PARIS: Depuis les frappes israélo-américaines contre l’Iran et la riposte de Téhéran, la situation militaire au Moyen-Orient s’est fortement tendue. Cette crise représente un défi majeur pour la France, qui doit protéger et rapatrier ses ressortissants dans une région devenue instable.

Le Centre de crise et de soutien (CDCS) du ministère français de l’Europe et des Affaires étrangères, dirigé par l’ambassadeur Louis L’alliot, a été immédiatement mobilisé. Ses équipes travaillent jour et nuit pour répondre aux appels des Français, organiser des évacuations et coordonner les actions diplomatiques et humanitaires.

Environ 400 000 Français vivent au Moyen-Orient, auxquels s’ajoutent de nombreux touristes. La fermeture des espaces aériens rend les départs très difficiles. Une plateforme téléphonique composée d’environ 30 répondants, dont une majorité de bénévoles de la Croix-Rouge, traite les appels de personnes inquiètes ou bloquées. Au total, plus de 50 agents peuvent répondre simultanément grâce à plusieurs centres d’appel.

Depuis le début de la crise, près de 15 000 appels ont été enregistrés. Chaque appel permet de créer un dossier pour identifier la situation des personnes et déterminer les priorités.

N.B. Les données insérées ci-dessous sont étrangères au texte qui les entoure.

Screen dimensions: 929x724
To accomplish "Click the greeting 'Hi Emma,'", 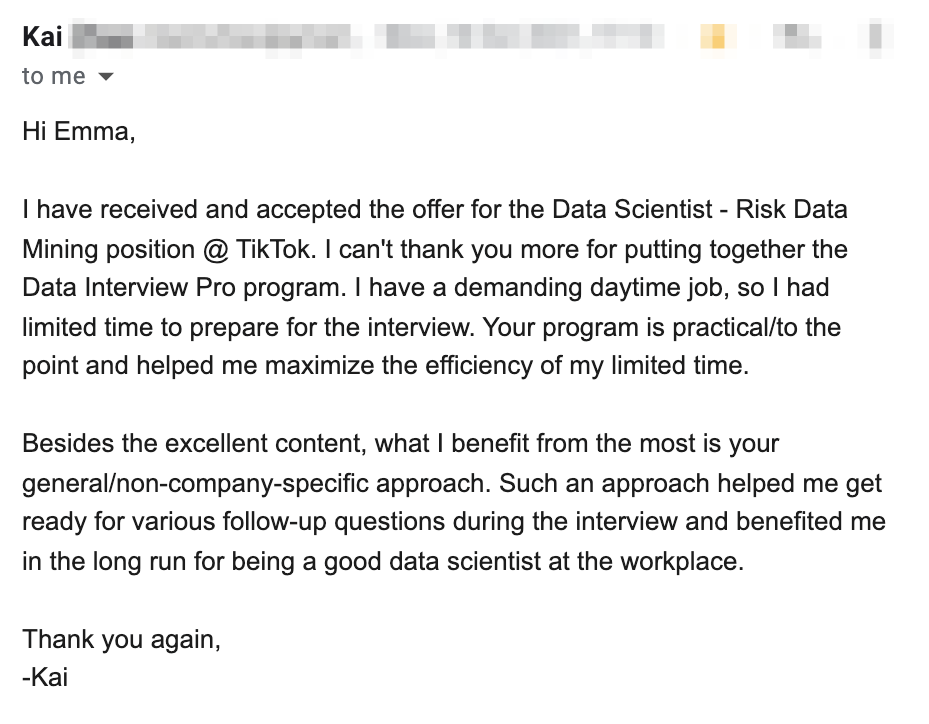I will click(x=79, y=131).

Les personnes vulnérables (personnes âgées, malades, familles avec jeunes enfants) sont prioritaires pour les vols spéciaux affrétés par l’État, dont le coût est en partie pris en charge.

Jusqu’à présent, plus de 1 500 personnes ont été rapatriées par ces vols, tandis qu’environ 17 000 Français ont quitté la région par leurs propres moyens.

Le centre fonctionne grâce à plusieurs pôles spécialisés : gestion des ressources humaines, relations internationales, soutien médical, organisation des vols et le « pôle communauté » chargé de contacter les ressortissants prioritaires.

Les bénévoles de la Croix-Rouge jouent également un rôle important en apportant écoute et soutien psychologique aux appelants souvent stressés ou inquiets.

Créé en 2008, le Centre de crise et de soutien est aujourd’hui un outil essentiel de la diplomatie française, capable d’activer une cellule de crise en moins d’une heure et de fonctionner 24h/24 lors de situations internationales majeures.